This essay explains the agreement’s terms, its significance for India and the EU, and its benefits for India. It then assesses the deal’s effects on sensitive sectors such as dairy and agriculture, outlines the ratification process and legal steps, examines the agreement’s geopolitical implications, and evaluates the viability of such multilateral agreements amid major power competition.
Introduction
The India–European Union Free Trade Agreement (FTA), concluded on 27 January 2026 after nearly two decades of negotiations, signals a major shift in global trade. Covering nearly one-third of world trade and one-quarter of global GDP, this pact will reshape economic ties between India and the EU’s 27-member bloc. Dubbed the “mother of all deals” for its significance, the FTA is both an economic and a strategic tool for India–EU relations in a volatile world.
“Power and interdependence are inextricably linked.”
— Keohane & Nye, Power and Interdependence
Specifics of the India–EU Free Trade Agreement
Scope and Coverage
The India–EU FTA is comprehensive, covering trade in goods, services, investment, regulatory cooperation, customs procedures, intellectual property rights, and labour mobility. The deal is designed to lower trade barriers and promote two-way flows of goods and services.
Tariff Liberalisation
The EU will eliminate tariffs on 96.6% of its exports to India, saving about €4 billion in duties annually and significantly boosting industries such as automobiles, machinery, wine, and spirits.

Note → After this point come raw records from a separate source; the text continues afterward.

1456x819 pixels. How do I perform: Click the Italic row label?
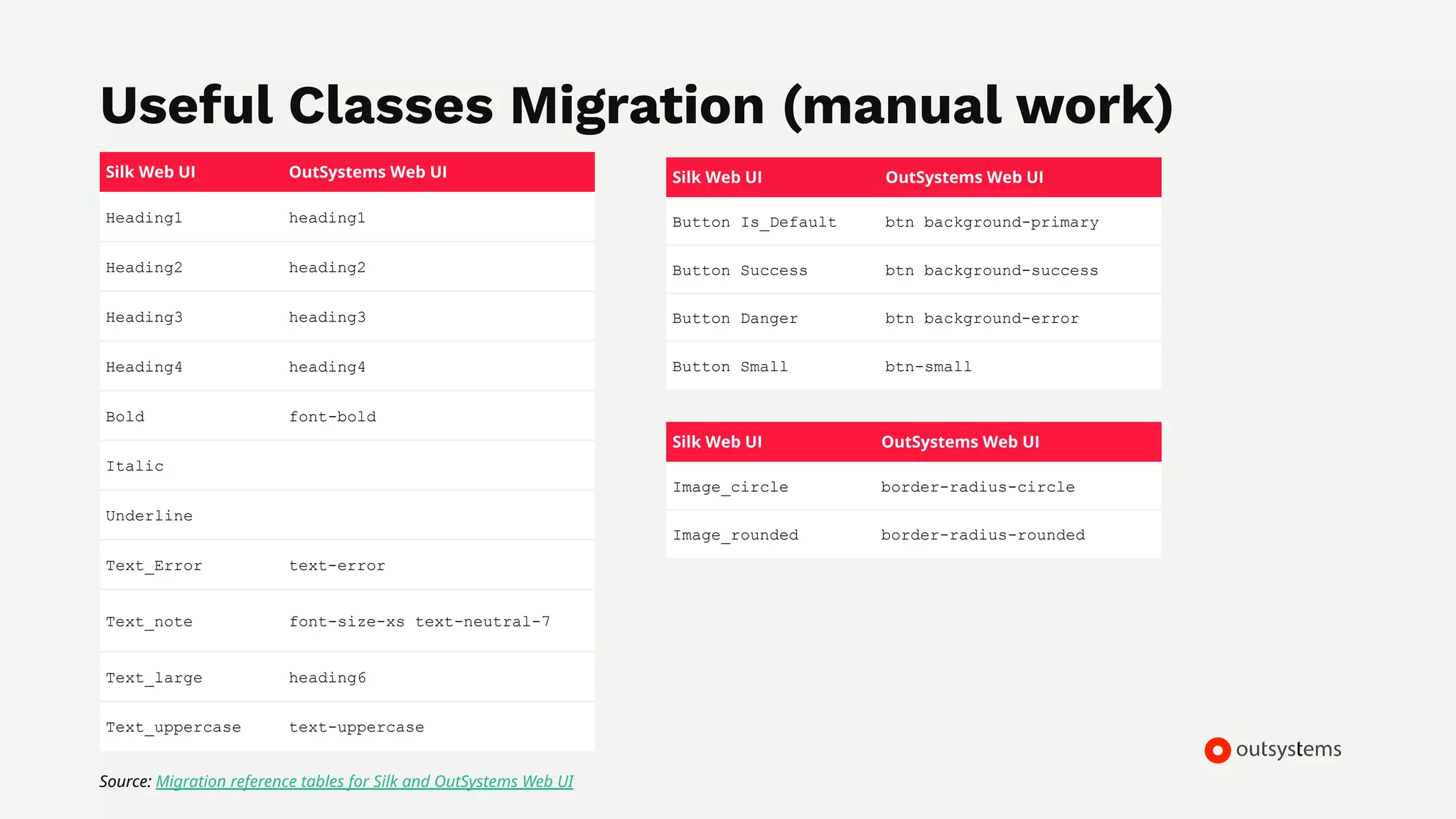[135, 466]
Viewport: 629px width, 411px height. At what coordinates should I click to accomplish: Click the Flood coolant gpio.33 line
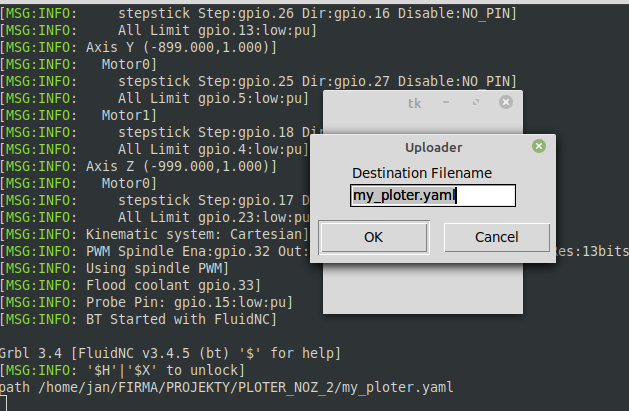click(x=130, y=285)
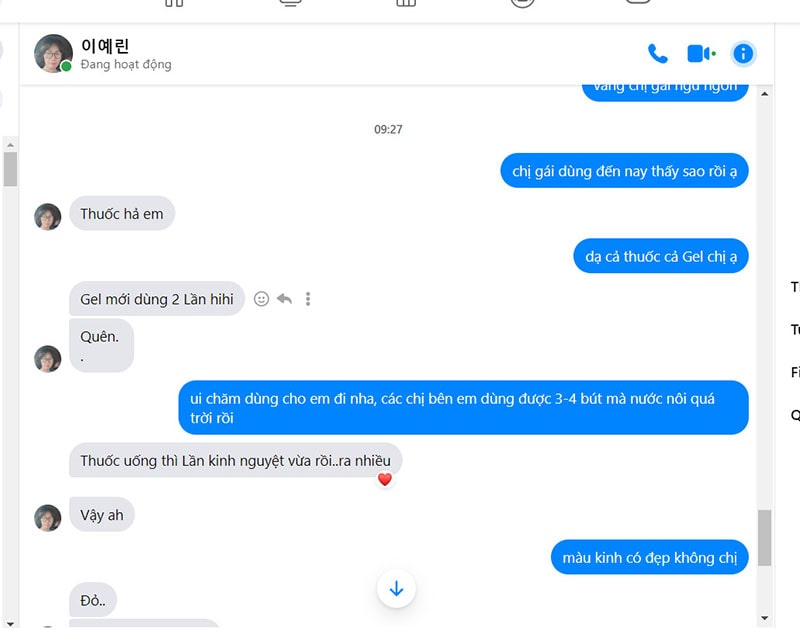The height and width of the screenshot is (628, 800).
Task: Click the chat scrollbar thumb
Action: click(x=764, y=538)
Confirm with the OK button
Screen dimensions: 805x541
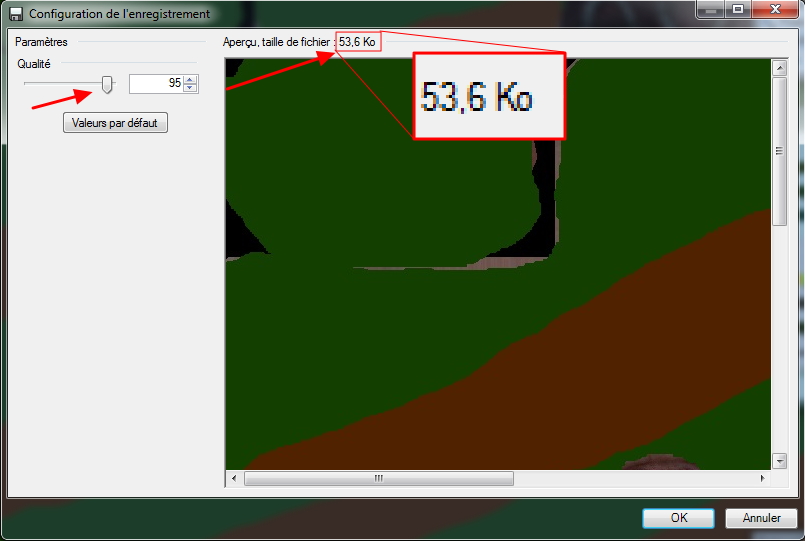point(678,518)
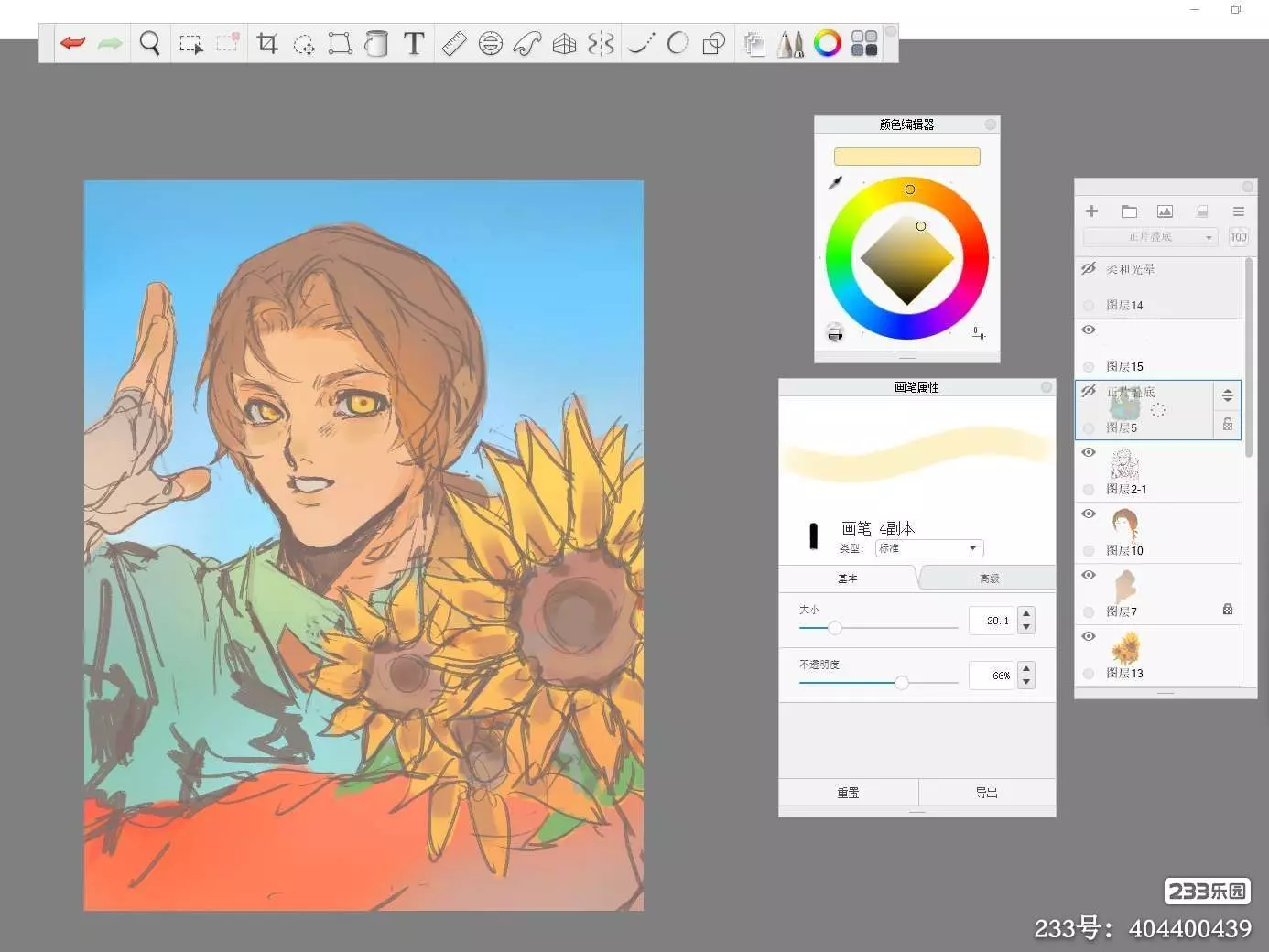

India, in turn, will reduce tariffs covering 96.6% of its goods trade with the EU, enabling phased, duty-free or reduced-duty access for Indian exports such as textiles, leather, marine products, chemicals, and gems.
Goods and Services
India will open 92.1% of its tariff lines, covering vast segments over a stage-wise implementation period, potentially spanning five to ten years.
India will open 102 service sub-sectors to the EU, providing predictable market access, especially in sectors such as IT, professional, and digital services, while the EU opens additional areas.
Regulatory Cooperation and Standards
The agreement includes cooperation on Sanitary and Phytosanitary (SPS) measures, Technical Barriers to Trade (TBT), conformity assessment, mutual recognition arrangements, and simplified customs procedures — all aimed at reducing non-tariff barriers and compliance costs.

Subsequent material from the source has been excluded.